[Dataset items]

::::

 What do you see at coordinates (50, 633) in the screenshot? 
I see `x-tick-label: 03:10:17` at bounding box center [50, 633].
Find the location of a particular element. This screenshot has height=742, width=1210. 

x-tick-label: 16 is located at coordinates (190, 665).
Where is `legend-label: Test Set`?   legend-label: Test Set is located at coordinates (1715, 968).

::::

_TASK DETAILS_: Render the lines above as a Markdown table with two columns, No. and Line, giving each nonblank line its own numbered row.

_RESULT OF THE EXERCISE_:
| No. | Line |
|---|---|
| 1 |  What do you see at coordinates (50, 633) in the screenshot?  |
| 2 | I see `x-tick-label: 03:10:17` at bounding box center [50, 633]. |
| 3 | Find the location of a particular element. This screenshot has height=742, width=1210.  |
| 4 | x-tick-label: 16 is located at coordinates (190, 665). |
| 5 | Where is `legend-label: Test Set`?   legend-label: Test Set is located at coordinates (1715, 968). |